▶ [Quoted passage]:
====================

Q: Surveillance features as an important element of the story. But it only become clear as the story crisis deepens that it is having a crucial role in what is going to happen.

A: I think that’s it. If you don’t resist surveillance isn’t really an issue for you. If you do resist then the surveillance becomes a real factor that you have to contend with. Nowadays the state is able to spy right into the very heart of our lives and when it needs to it does so with a tap of a keyboard.

Q: In To Keep A Bird Singing, Noelie and Hannah don’t know who their enemies really are. The people they are up against are ‘faceless’ and some continue to be until the end.

A: This is another reality. I mean one of aspects of recent human rights abuse – everything from drone assassinations to rendition etc – is that the perpetrators are never identified. The State has at its disposal hired killers who we – the public – have no right to know about. I mean if we look closely at this it is beyond shocking. This ‘legitimate’ secrecy that the State has reserved for its covert operation in our name is a grave threat to our security. In To Keep A Bird Singing the faceless nature of those behind one of the deaths is a key factor. Can one ever get justice if one doesn’t even know the identify of the criminal involved? If they are protected by state secrecy legislation it’s nigh impossible.

====================

▶ [Data]:
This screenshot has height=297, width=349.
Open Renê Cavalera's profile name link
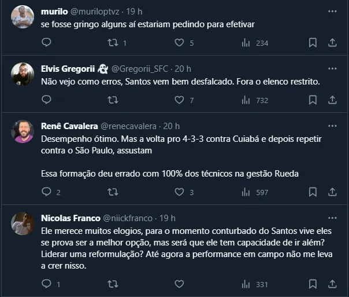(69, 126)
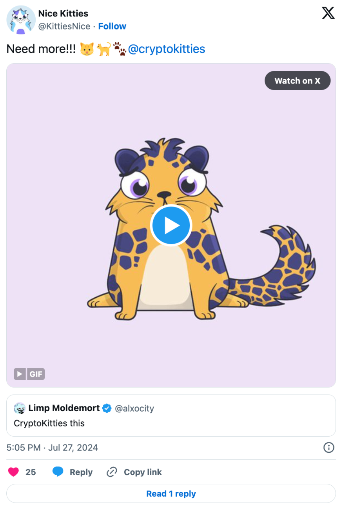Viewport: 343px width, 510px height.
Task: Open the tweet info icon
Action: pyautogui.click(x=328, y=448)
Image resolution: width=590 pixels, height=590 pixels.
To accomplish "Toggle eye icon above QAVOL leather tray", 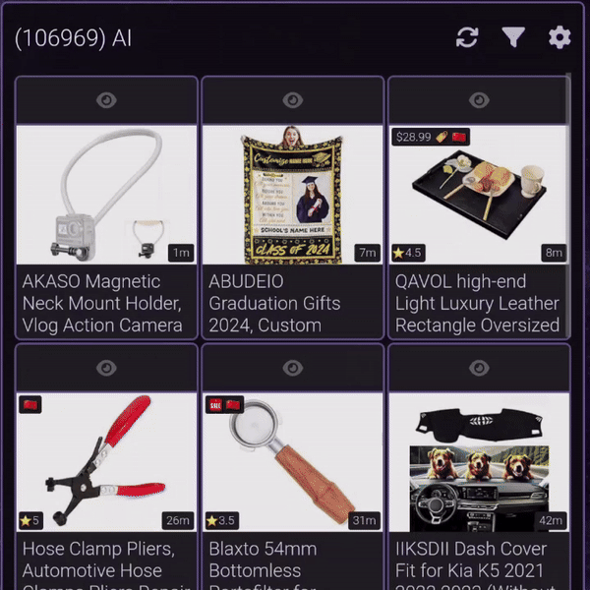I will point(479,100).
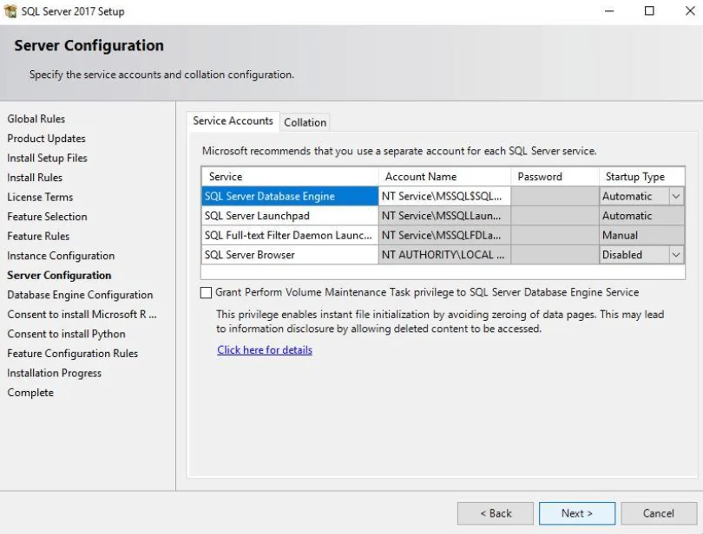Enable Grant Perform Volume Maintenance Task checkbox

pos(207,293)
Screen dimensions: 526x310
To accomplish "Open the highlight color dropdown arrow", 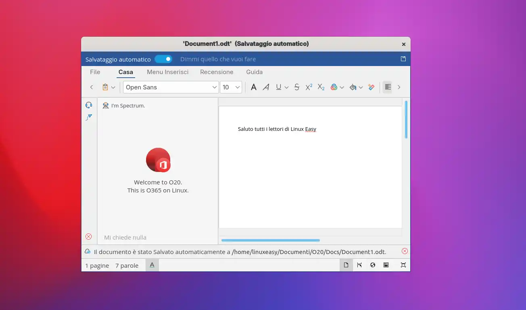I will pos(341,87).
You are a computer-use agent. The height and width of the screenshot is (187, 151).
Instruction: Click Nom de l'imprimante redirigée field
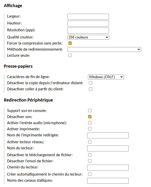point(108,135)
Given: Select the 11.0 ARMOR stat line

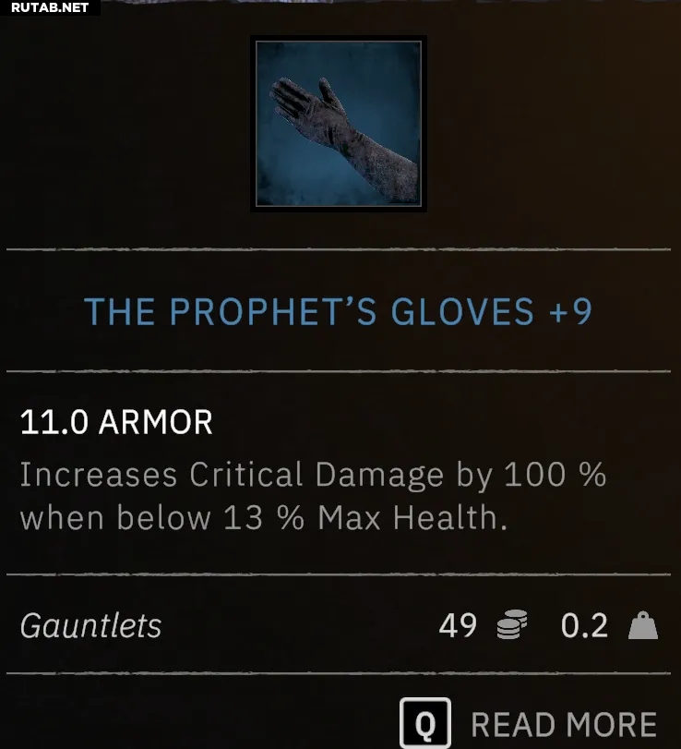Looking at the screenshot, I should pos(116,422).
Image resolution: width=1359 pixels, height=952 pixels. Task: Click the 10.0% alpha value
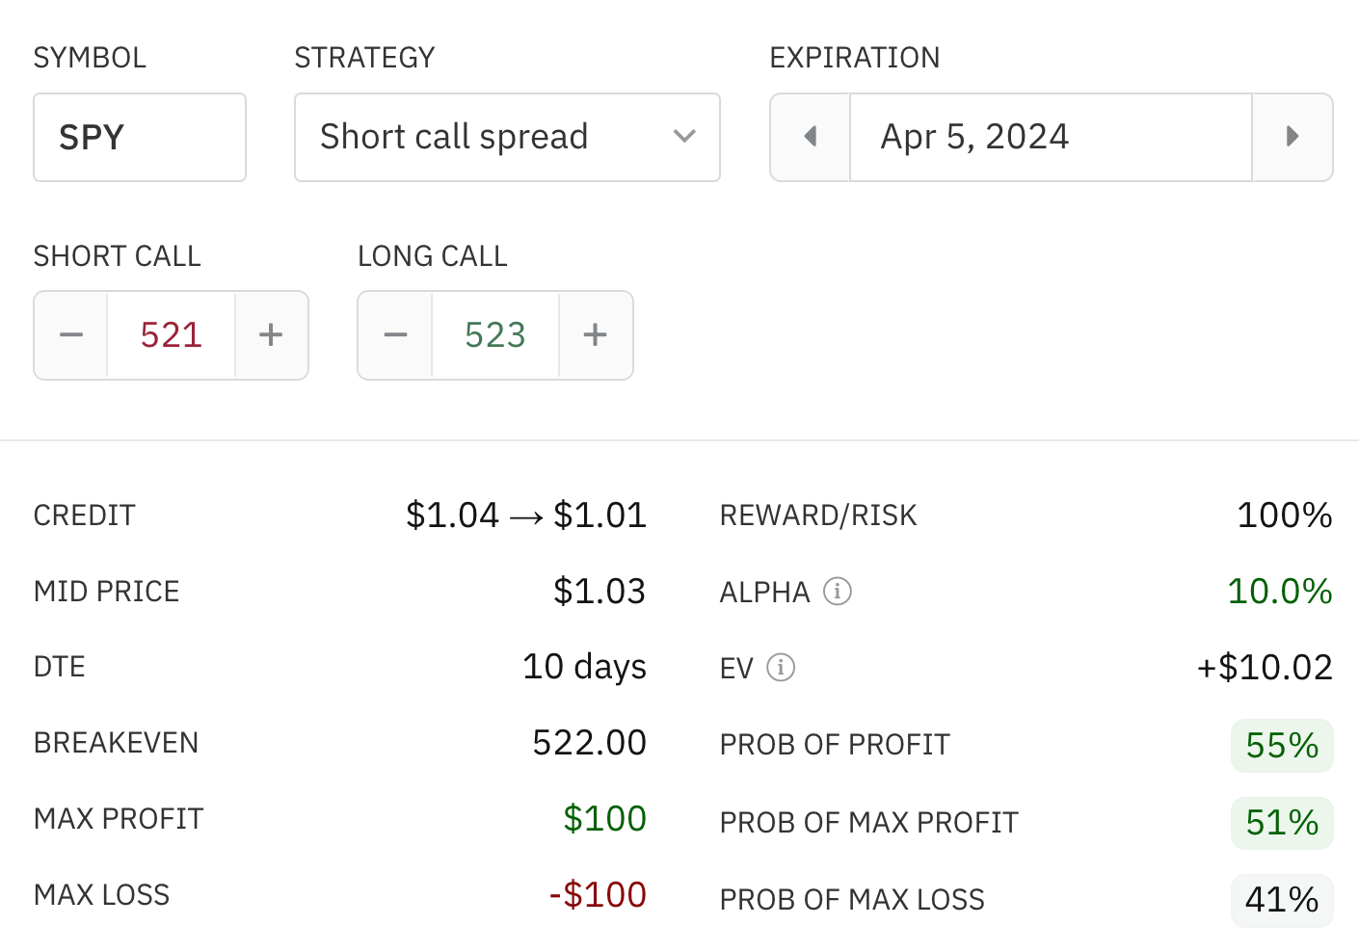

====================

▶ [Task set]:
• 1. Decide whether each statement agrees with the interview, answering yes or no and quoting the words of the interview that settle it: (a) In To Keep A Bird Singing, Noelie and Hannah know who their enemies are. (b) The state can spy into people's lives with a tap of a keyboard. (c) The perpetrators of recent human rights abuse are usually identified.
• 2. Reproduce the part of the interview between "A: This is another" and "it’s nigh impossible.", inclusive.
The data plays no part in this work.

▶ [Answers for this exercise]:
• 1.
(a) No: "Noelie and Hannah don’t know who their enemies really are."
(b) Yes: "when it needs to it does so with a tap of a keyboard"
(c) No: "the perpetrators are never identified"

• 2.
A: This is another reality. I mean one of aspects of recent human rights abuse – everything from drone assassinations to rendition etc – is that the perpetrators are never identified. The State has at its disposal hired killers who we – the public – have no right to know about. I mean if we look closely at this it is beyond shocking. This ‘legitimate’ secrecy that the State has reserved for its covert operation in our name is a grave threat to our security. In To Keep A Bird Singing the faceless nature of those behind one of the deaths is a key factor. Can one ever get justice if one doesn’t even know the identify of the criminal involved? If they are protected by state secrecy legislation it’s nigh impossible.